◆ WHAT IS EXPECTED ◆
Lay out the data lines as a numbered list, from the line containing "This screenshot has width=944, height=2042." through the line containing "(x=788, y=542)", both included. Leave out any blank lines.

◆ LISTED ENTRIES ◆
##########

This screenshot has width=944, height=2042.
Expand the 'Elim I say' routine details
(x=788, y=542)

##########

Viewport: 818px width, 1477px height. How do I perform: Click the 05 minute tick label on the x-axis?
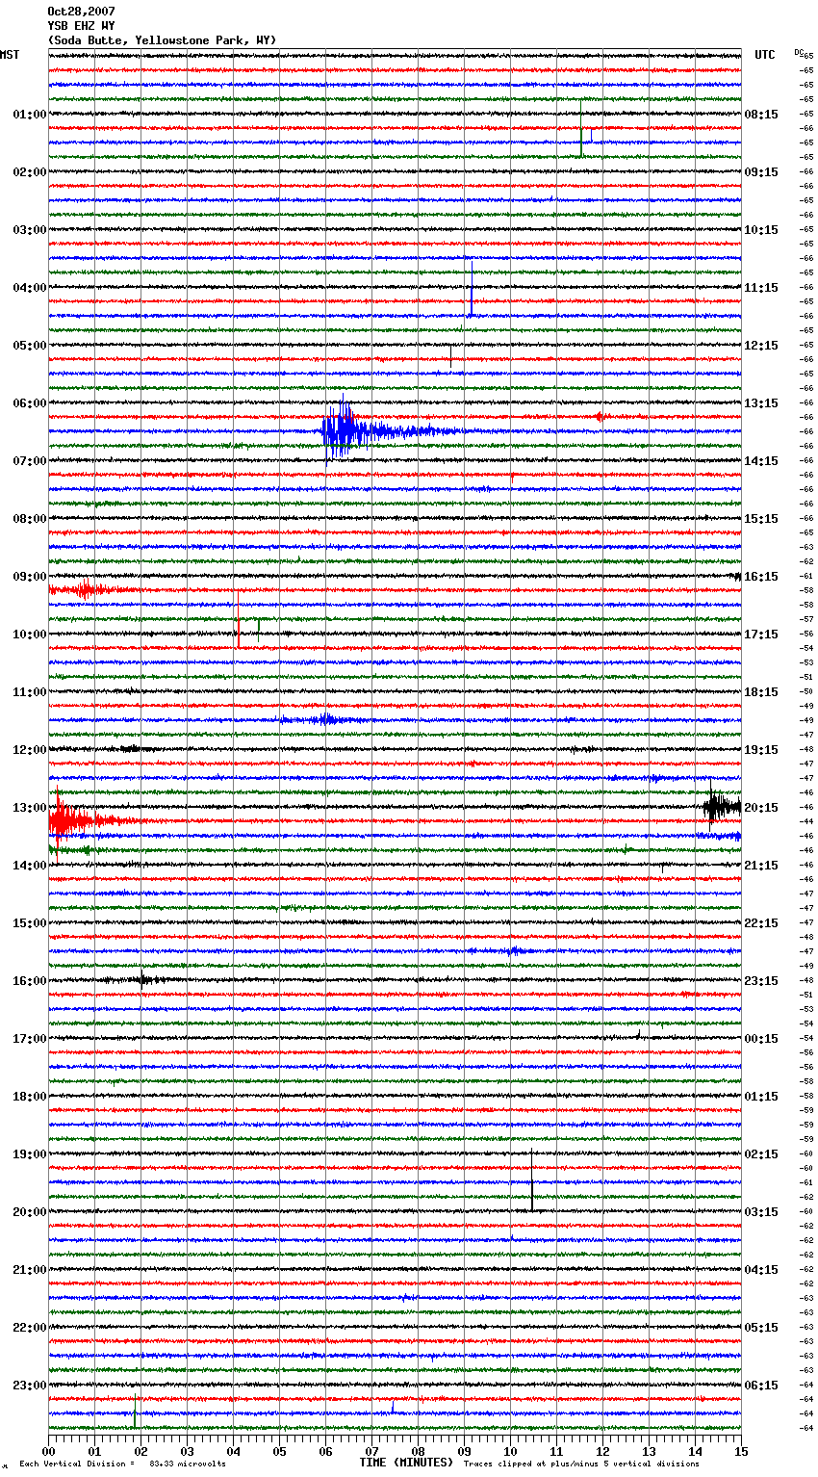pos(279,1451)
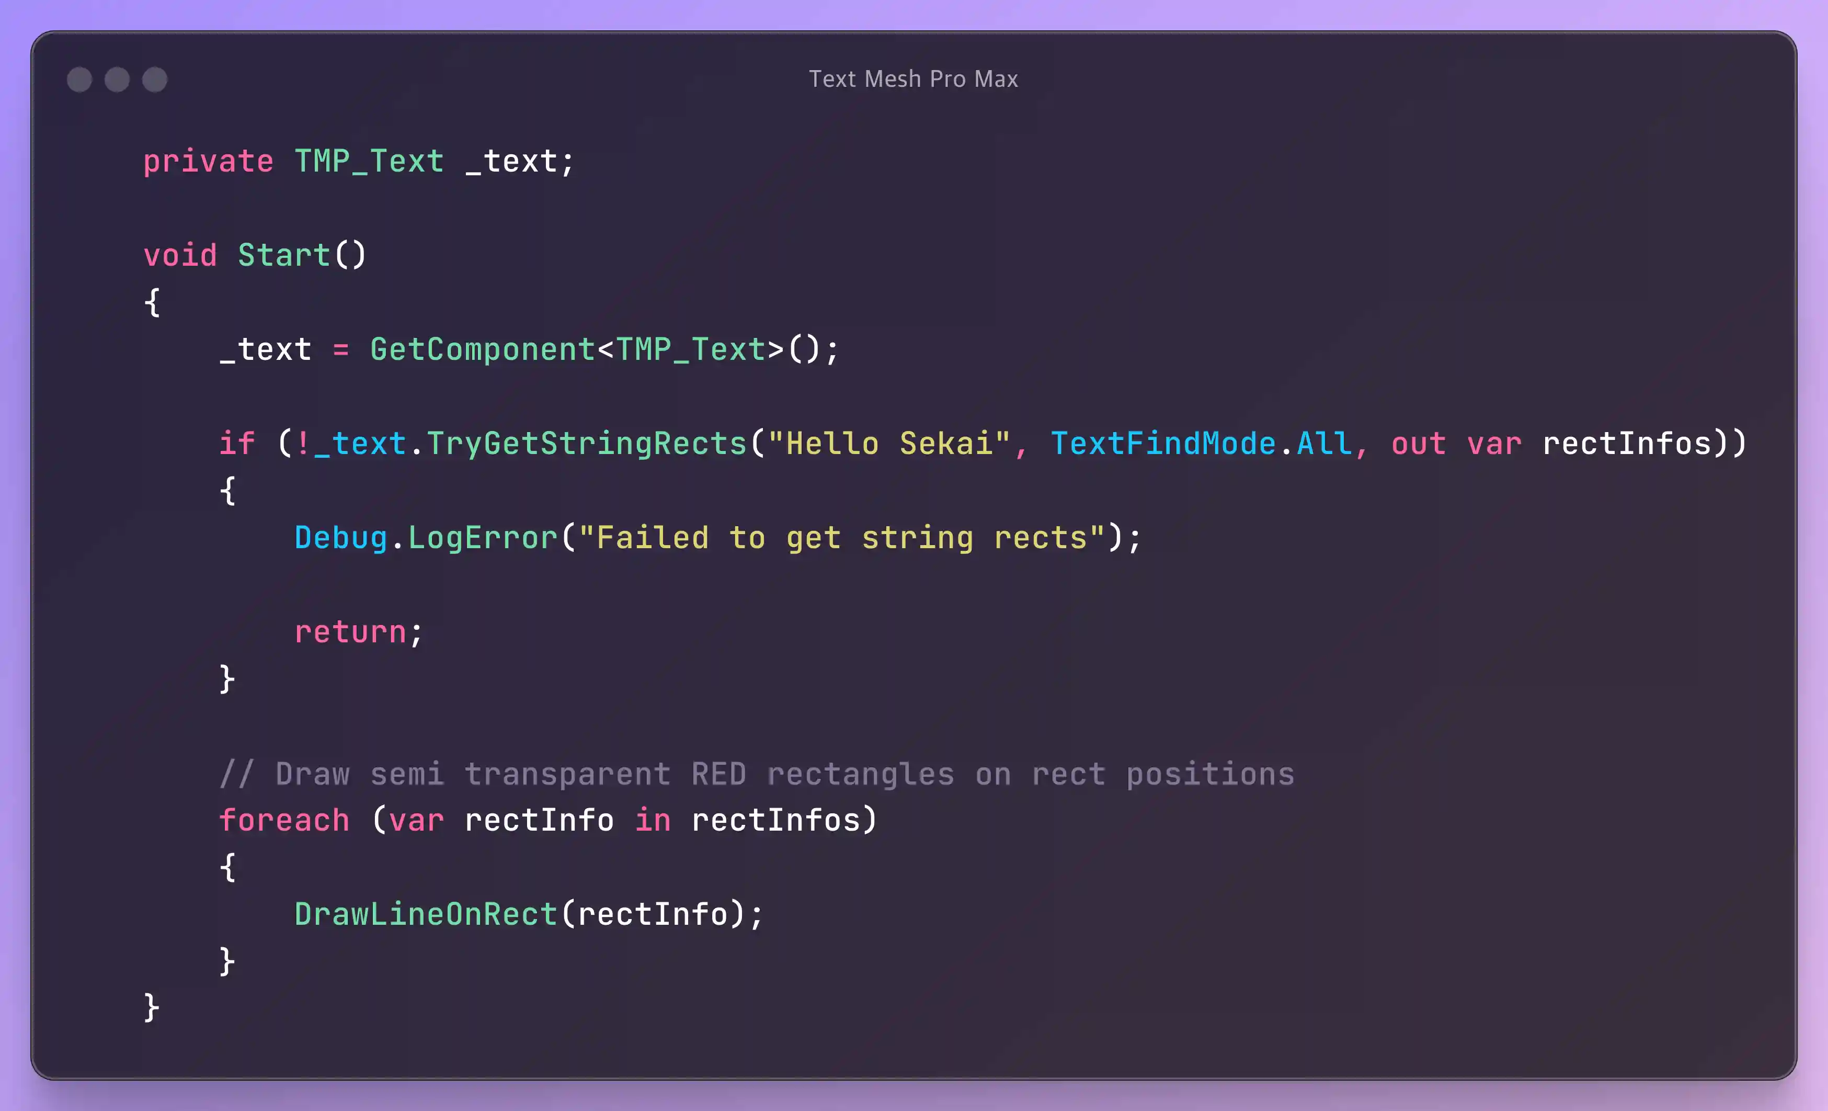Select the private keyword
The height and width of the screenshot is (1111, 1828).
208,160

##########

◆ REPLY TO THE TASK ◆
1. This screenshot has width=944, height=2042.
2. Expand the 'Elim I say' routine details
3. (x=788, y=542)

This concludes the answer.